The Whakatane District Council's Policy Committee has voted to stop adding fluoride to any of the district's public water supplies.
After hearing submissions for and against fluoridation, a report on future options for district water supplies sparked passionate debate, with six of the 11 members subsequently voting to cease fluoridating the Whakatane and Ohope supply and not extend fluoridation to other community water schemes.
Fluoride, in the form of hydrofluorosililic acid, has been added to the Whakatane and Ohope water supply since 1972, but no other community schemes have been fluoridated.
Mayor Tony Bonne said if fluoridation did have significant oral health benefits, without creating other health risks, its use should be a central Government decision.
"I don't think local councils should be making decisions like this and taking on the responsibility for any negative outcomes that may arise in the future," he said.
Mayor Bonne and Councillors George Johnston, Scott Jarrett, Dave Sheaff, Alison Silcock and Gerard van Beek voted for the recommendation to not add fluoride; with councillors Judy Turner, Julie Jukes, John Pullar, Russell Orr and Andrew Iles voting against the recommendation.
The committee has also called for a further report on the possibility of using the savings resulting from ceasing fluoridation, estimated at $3,500 a year for the Whakatane and Ohope supply, to promote dental health activities in District schools and preschools.
Submissions in favour of fluoridation were made by Dr Neil de Wet of Toi Te Ora Public Health and local dental practitioner John Twaddle, while Mary Byrne and Jon Burness of Fluoride-Free New Zealand spoke against the practice.
Dr de Wet's submission cited significant improvements in oral health and particularly in children, as a result of water supply fluoridation; support for the practice by reputable health organisations around the world; a lack of credible links to any adverse health effects; and support for fluoridation in local referenda in 1995 (54 percent in favour), 2001 (63 percent in favour) and 2013 (60.5 percent in favour).
Speaking against the practice, Ms Byrne submitted that only seven countries worldwide fluoridated the water supplied to more than half of their populations and that a number of developed countries had ceased fluoridating water supplies.
She also said no other Bay of Plenty councils and only 23 of the 67 New Zealand councils currently fluoridate their water supplies; that fluoridation is effective through topical contact rather than by ingestion; that fluoride is a recognised neurotoxin; and that no adverse oral health effects have been experienced in communities where fluoridation has ceased.

----

From the fluoride article, name every councilor who voted against the recommendation to stop adding fluoride. The listing that follows comes from a different source and has no tie to the fluoride article.

◆ INFORMATION SUPPLIED
----

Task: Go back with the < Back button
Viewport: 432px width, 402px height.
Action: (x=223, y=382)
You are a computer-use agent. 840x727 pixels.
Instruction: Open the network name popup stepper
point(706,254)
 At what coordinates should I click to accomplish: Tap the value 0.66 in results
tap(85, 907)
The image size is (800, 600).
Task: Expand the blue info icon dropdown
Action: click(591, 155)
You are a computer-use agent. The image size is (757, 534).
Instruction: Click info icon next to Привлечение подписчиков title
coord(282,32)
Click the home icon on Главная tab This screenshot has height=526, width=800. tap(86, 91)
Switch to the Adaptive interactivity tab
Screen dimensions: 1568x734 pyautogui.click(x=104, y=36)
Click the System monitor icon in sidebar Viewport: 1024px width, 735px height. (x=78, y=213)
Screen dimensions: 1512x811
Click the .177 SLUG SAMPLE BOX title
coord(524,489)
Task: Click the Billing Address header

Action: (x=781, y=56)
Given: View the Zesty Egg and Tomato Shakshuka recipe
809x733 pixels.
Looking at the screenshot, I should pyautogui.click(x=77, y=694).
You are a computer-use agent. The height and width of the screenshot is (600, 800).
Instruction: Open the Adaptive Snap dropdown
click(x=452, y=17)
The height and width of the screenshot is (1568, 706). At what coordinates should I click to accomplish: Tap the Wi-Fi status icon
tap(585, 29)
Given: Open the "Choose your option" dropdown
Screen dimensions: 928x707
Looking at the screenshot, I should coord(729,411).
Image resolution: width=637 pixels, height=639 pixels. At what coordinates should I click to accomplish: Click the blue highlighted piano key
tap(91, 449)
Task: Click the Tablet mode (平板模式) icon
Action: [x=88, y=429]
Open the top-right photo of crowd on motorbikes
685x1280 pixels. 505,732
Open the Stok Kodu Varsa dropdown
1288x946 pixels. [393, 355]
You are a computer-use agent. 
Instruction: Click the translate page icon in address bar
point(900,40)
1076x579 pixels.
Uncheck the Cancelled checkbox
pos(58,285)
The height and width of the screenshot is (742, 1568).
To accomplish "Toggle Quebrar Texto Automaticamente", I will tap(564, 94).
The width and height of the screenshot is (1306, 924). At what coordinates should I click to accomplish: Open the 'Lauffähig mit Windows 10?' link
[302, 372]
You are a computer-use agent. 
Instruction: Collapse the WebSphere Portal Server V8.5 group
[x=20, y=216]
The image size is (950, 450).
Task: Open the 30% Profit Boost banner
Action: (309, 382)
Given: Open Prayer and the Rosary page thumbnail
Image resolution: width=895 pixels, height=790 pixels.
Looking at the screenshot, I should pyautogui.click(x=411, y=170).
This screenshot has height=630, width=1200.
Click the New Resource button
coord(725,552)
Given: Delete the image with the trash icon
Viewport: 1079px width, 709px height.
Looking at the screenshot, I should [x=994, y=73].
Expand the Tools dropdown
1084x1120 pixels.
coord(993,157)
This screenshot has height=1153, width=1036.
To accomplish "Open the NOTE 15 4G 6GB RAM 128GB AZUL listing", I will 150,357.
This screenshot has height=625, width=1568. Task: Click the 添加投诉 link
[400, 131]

----

◆ WRITTEN ANSWER
Judy Turner, Julie Jukes, John Pullar, Russell Orr, Andrew Iles